Le patron de l'armée dément toute intervention inopportune sur les crimes sexuels

Le chef d'état-major Tom Lawson assure que l'équipe qu'il a mandatée pour donner suite au rapport accablant sur les inconduites sexuelles dans les Forces armées canadiennes (FAC) a les coudées franches, contrairement à des informations obtenues par CBC.

Il dément ainsi lui avoir demandé d'ignorer certaines des principales recommandations faites par la juge à la retraite Marie Deschamps, dont celle de créer un centre indépendant pour recevoir et traiter les plaintes des militaires.

Dans une directive de mise en oeuvre envoyée à 21 hauts gradés de l'armée le 25 février dernier et obtenue par CBC, le général Lawson semble pourtant rejeter l'idée de créer un centre indépendant.

« Les autorités actuelles chargées du système d'enquête et de justice en cas d'inconduite sexuelle demeureront les mêmes », écrivait alors le numéro un des Forces canadiennes, sous un titre de rubrique intitulé « Hypothèses ».

Ces hypothèses « établissent les fondements du système des exigences et de l'intention de la présente directive de mise en oeuvre », écrit le général Lawson, qui créait du même coup l'Équipe d'intervention stratégique des Forces armées canadiennes - Inconduites sexuelles (EISF-IS), dirigée par la majore-générale Christine Whitecross.

C'est cette équipe qui doit présenter un plan d'action répondant aux recommandations de Mme Deschamps.

Le rapport Deschamps n'avait pas été divulgué publiquement au moment où le général a rédigé cette directive, mais le bureau du chef d'état-major en avait obtenu une copie préliminaire.

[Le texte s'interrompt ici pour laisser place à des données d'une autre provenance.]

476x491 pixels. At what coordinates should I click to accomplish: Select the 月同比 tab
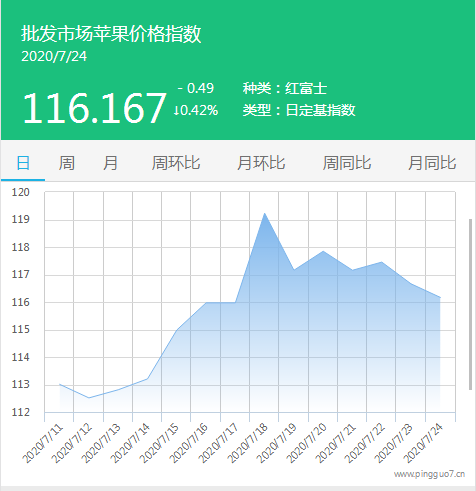432,163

La juge à la retraite, qui a d'ailleurs reçu la directive de l'état-major, a finalement dévoilé son rapport le 30 avril, dans une conférence de presse conjointe avec le général Lawson.

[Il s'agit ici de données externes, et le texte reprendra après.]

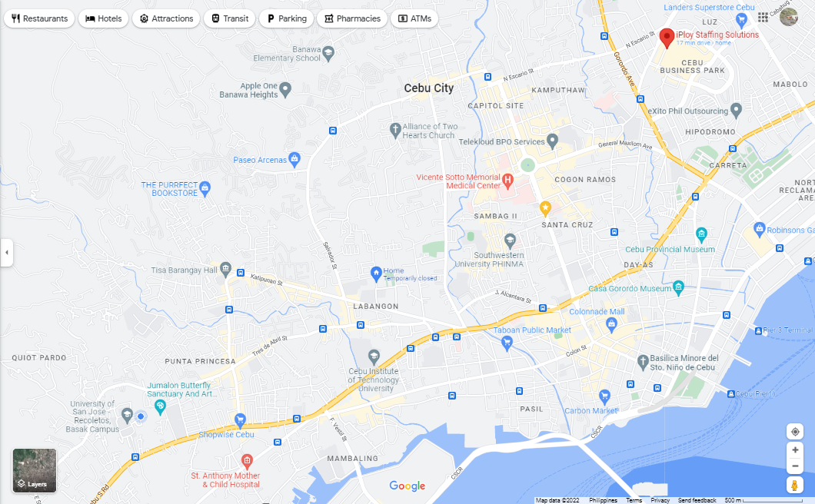Filter map by Hotels

104,18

Des « hypothèses » mal interprétées, dit Lawson

« La directive que j'ai publiée [...] comprenait des hypothèses de planification, fournies à la majore-générale Whitecross pour guider ses travaux », affirme cependant Tom Lawson dans une déclaration envoyée à la presse mercredi après-midi.

« Ces hypothèses de planification ne devraient aucunement être perçues comme des contraintes qui lui sont imposées ou des ordres lui imposant d'ignorer les recommandations contenues dans le rapport final. Une telle supposition est tout simplement fausse. »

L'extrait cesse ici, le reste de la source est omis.